Task directions:
Render every line of the items below as a JSON list of strings, one string per line, leaving out blank lines.

(Dataset entries)
-----
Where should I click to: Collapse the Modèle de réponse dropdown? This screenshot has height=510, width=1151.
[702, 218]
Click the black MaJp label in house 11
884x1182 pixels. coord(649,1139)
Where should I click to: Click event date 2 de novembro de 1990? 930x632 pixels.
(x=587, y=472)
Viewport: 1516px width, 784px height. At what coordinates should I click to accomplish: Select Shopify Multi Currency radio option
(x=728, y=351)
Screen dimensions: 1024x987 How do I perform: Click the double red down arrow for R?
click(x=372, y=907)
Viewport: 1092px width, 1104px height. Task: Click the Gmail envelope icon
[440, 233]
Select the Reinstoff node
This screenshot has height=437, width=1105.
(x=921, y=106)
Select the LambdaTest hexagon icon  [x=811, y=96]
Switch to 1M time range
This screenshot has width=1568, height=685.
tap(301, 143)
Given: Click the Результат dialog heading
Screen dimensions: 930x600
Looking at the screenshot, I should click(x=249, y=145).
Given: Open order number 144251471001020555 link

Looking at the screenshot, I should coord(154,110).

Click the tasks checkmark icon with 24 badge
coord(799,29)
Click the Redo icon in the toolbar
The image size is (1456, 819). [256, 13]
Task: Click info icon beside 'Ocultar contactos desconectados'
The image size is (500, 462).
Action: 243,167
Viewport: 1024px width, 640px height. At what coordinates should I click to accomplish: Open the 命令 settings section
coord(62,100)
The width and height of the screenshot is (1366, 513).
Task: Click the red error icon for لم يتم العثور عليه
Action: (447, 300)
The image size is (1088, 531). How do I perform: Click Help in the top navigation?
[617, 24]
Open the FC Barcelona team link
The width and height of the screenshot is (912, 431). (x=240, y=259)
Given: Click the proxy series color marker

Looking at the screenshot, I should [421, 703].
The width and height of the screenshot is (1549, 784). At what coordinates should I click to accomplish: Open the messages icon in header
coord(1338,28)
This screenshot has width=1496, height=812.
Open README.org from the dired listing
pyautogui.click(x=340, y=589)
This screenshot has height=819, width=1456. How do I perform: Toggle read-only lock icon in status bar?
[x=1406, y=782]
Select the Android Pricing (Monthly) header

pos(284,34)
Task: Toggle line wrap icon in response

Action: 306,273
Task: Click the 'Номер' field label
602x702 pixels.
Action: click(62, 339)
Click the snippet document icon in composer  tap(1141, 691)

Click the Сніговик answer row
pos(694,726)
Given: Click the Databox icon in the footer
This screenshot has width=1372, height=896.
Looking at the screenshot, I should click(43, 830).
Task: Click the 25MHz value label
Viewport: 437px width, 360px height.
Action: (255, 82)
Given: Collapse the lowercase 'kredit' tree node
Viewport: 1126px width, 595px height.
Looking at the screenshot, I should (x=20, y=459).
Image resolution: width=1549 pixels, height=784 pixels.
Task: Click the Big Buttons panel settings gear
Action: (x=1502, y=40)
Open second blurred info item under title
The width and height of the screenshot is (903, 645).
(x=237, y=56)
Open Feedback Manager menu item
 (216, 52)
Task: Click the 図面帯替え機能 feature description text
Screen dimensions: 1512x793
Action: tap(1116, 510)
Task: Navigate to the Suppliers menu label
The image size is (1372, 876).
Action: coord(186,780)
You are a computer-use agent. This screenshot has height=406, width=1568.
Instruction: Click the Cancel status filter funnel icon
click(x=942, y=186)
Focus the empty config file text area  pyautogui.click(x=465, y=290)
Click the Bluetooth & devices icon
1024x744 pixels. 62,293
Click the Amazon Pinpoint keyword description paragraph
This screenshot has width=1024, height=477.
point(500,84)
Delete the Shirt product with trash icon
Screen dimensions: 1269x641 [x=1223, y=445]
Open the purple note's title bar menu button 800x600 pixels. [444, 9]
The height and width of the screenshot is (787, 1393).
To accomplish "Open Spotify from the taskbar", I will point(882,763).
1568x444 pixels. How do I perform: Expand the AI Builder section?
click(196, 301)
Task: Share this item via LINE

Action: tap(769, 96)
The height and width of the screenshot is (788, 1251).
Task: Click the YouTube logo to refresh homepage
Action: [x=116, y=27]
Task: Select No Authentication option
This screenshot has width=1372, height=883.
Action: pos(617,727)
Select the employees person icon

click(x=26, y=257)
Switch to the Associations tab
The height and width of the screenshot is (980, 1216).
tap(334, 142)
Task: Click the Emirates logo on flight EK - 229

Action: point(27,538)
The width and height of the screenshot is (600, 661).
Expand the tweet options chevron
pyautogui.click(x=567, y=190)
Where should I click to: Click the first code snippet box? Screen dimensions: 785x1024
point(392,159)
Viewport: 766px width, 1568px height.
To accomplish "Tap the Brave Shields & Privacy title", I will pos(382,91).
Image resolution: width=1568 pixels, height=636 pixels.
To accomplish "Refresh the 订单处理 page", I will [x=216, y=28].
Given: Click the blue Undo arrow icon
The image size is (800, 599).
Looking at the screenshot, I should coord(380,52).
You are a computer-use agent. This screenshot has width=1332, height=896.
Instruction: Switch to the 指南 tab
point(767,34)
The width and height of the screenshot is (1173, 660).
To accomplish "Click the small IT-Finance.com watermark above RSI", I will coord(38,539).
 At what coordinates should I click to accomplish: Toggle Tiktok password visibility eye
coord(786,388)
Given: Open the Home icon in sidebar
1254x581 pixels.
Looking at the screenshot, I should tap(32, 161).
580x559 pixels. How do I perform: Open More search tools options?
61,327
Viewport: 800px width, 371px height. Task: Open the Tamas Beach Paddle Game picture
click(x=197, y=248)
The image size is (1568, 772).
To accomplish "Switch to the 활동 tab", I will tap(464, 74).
-----
Written response:
[
  "Where should I click to: Collapse the Modèle de réponse dropdown? This screenshot has height=510, width=1151.",
  "[702, 218]",
  "Click the black MaJp label in house 11",
  "884x1182 pixels. coord(649,1139)",
  "Where should I click to: Click event date 2 de novembro de 1990? 930x632 pixels.",
  "(x=587, y=472)",
  "Viewport: 1516px width, 784px height. At what coordinates should I click to accomplish: Select Shopify Multi Currency radio option",
  "(x=728, y=351)",
  "Screen dimensions: 1024x987 How do I perform: Click the double red down arrow for R?",
  "click(x=372, y=907)",
  "Viewport: 1092px width, 1104px height. Task: Click the Gmail envelope icon",
  "[440, 233]",
  "Select the Reinstoff node",
  "This screenshot has height=437, width=1105.",
  "(x=921, y=106)",
  "Select the LambdaTest hexagon icon  [x=811, y=96]",
  "Switch to 1M time range",
  "This screenshot has width=1568, height=685.",
  "tap(301, 143)",
  "Given: Click the Результат dialog heading",
  "Screen dimensions: 930x600",
  "Looking at the screenshot, I should click(x=249, y=145).",
  "Given: Open order number 144251471001020555 link",
  "Looking at the screenshot, I should coord(154,110).",
  "Click the tasks checkmark icon with 24 badge",
  "coord(799,29)",
  "Click the Redo icon in the toolbar",
  "The image size is (1456, 819). [256, 13]",
  "Task: Click info icon beside 'Ocultar contactos desconectados'",
  "The image size is (500, 462).",
  "Action: 243,167",
  "Viewport: 1024px width, 640px height. At what coordinates should I click to accomplish: Open the 命令 settings section",
  "coord(62,100)",
  "The width and height of the screenshot is (1366, 513).",
  "Task: Click the red error icon for لم يتم العثور عليه",
  "Action: (447, 300)",
  "The image size is (1088, 531). How do I perform: Click Help in the top navigation?",
  "[617, 24]",
  "Open the FC Barcelona team link",
  "The width and height of the screenshot is (912, 431). (x=240, y=259)",
  "Given: Click the proxy series color marker",
  "Looking at the screenshot, I should [421, 703].",
  "The width and height of the screenshot is (1549, 784). At what coordinates should I click to accomplish: Open the messages icon in header",
  "coord(1338,28)",
  "This screenshot has width=1496, height=812.",
  "Open README.org from the dired listing",
  "pyautogui.click(x=340, y=589)",
  "This screenshot has height=819, width=1456. How do I perform: Toggle read-only lock icon in status bar?",
  "[x=1406, y=782]",
  "Select the Android Pricing (Monthly) header",
  "pos(284,34)",
  "Task: Toggle line wrap icon in response",
  "Action: 306,273",
  "Task: Click the 'Номер' field label",
  "602x702 pixels.",
  "Action: click(62, 339)",
  "Click the snippet document icon in composer  tap(1141, 691)",
  "Click the Сніговик answer row",
  "pos(694,726)",
  "Given: Click the Databox icon in the footer",
  "This screenshot has width=1372, height=896.",
  "Looking at the screenshot, I should click(43, 830).",
  "Task: Click the 25MHz value label",
  "Viewport: 437px width, 360px height.",
  "Action: (255, 82)",
  "Given: Collapse the lowercase 'kredit' tree node",
  "Viewport: 1126px width, 595px height.",
  "Looking at the screenshot, I should (x=20, y=459).",
  "Image resolution: width=1549 pixels, height=784 pixels.",
  "Task: Click the Big Buttons panel settings gear",
  "Action: (x=1502, y=40)",
  "Open second blurred info item under title",
  "The width and height of the screenshot is (903, 645).",
  "(x=237, y=56)",
  "Open Feedback Manager menu item",
  " (216, 52)",
  "Task: Click the 図面帯替え機能 feature description text",
  "Screen dimensions: 1512x793",
  "Action: tap(1116, 510)",
  "Task: Navigate to the Suppliers menu label",
  "The image size is (1372, 876).",
  "Action: coord(186,780)",
  "You are a computer-use agent. This screenshot has height=406, width=1568.",
  "Instruction: Click the Cancel status filter funnel icon",
  "click(x=942, y=186)",
  "Focus the empty config file text area  pyautogui.click(x=465, y=290)",
  "Click the Bluetooth & devices icon",
  "1024x744 pixels. 62,293",
  "Click the Amazon Pinpoint keyword description paragraph",
  "This screenshot has width=1024, height=477.",
  "point(500,84)",
  "Delete the Shirt product with trash icon",
  "Screen dimensions: 1269x641 [x=1223, y=445]",
  "Open the purple note's title bar menu button 800x600 pixels. [444, 9]",
  "The height and width of the screenshot is (787, 1393).",
  "To accomplish \"Open Spotify from the taskbar\", I will point(882,763).",
  "1568x444 pixels. How do I perform: Expand the AI Builder section?",
  "click(196, 301)",
  "Task: Share this item via LINE",
  "Action: tap(769, 96)",
  "The height and width of the screenshot is (788, 1251).",
  "Task: Click the YouTube logo to refresh homepage",
  "Action: [x=116, y=27]",
  "Task: Select No Authentication option",
  "This screenshot has width=1372, height=883.",
  "Action: pos(617,727)",
  "Select the employees person icon",
  "click(x=26, y=257)",
  "Switch to the Associations tab",
  "The height and width of the screenshot is (980, 1216).",
  "tap(334, 142)",
  "Task: Click the Emirates logo on flight EK - 229",
  "Action: point(27,538)",
  "The width and height of the screenshot is (600, 661).",
  "Expand the tweet options chevron",
  "pyautogui.click(x=567, y=190)",
  "Where should I click to: Click the first code snippet box? Screen dimensions: 785x1024",
  "point(392,159)",
  "Viewport: 766px width, 1568px height.",
  "To accomplish \"Tap the Brave Shields & Privacy title\", I will pos(382,91).",
  "Image resolution: width=1568 pixels, height=636 pixels.",
  "To accomplish \"Refresh the 订单处理 page\", I will [x=216, y=28].",
  "Given: Click the blue Undo arrow icon",
  "The image size is (800, 599).",
  "Looking at the screenshot, I should coord(380,52).",
  "You are a computer-use agent. This screenshot has width=1332, height=896.",
  "Instruction: Switch to the 指南 tab",
  "point(767,34)",
  "The width and height of the screenshot is (1173, 660).",
  "To accomplish \"Click the small IT-Finance.com watermark above RSI\", I will coord(38,539).",
  " At what coordinates should I click to accomplish: Toggle Tiktok password visibility eye",
  "coord(786,388)",
  "Given: Open the Home icon in sidebar",
  "1254x581 pixels.",
  "Looking at the screenshot, I should tap(32, 161).",
  "580x559 pixels. How do I perform: Open More search tools options?",
  "61,327",
  "Viewport: 800px width, 371px height. Task: Open the Tamas Beach Paddle Game picture",
  "click(x=197, y=248)",
  "The image size is (1568, 772).",
  "To accomplish \"Switch to the 활동 tab\", I will tap(464, 74)."
]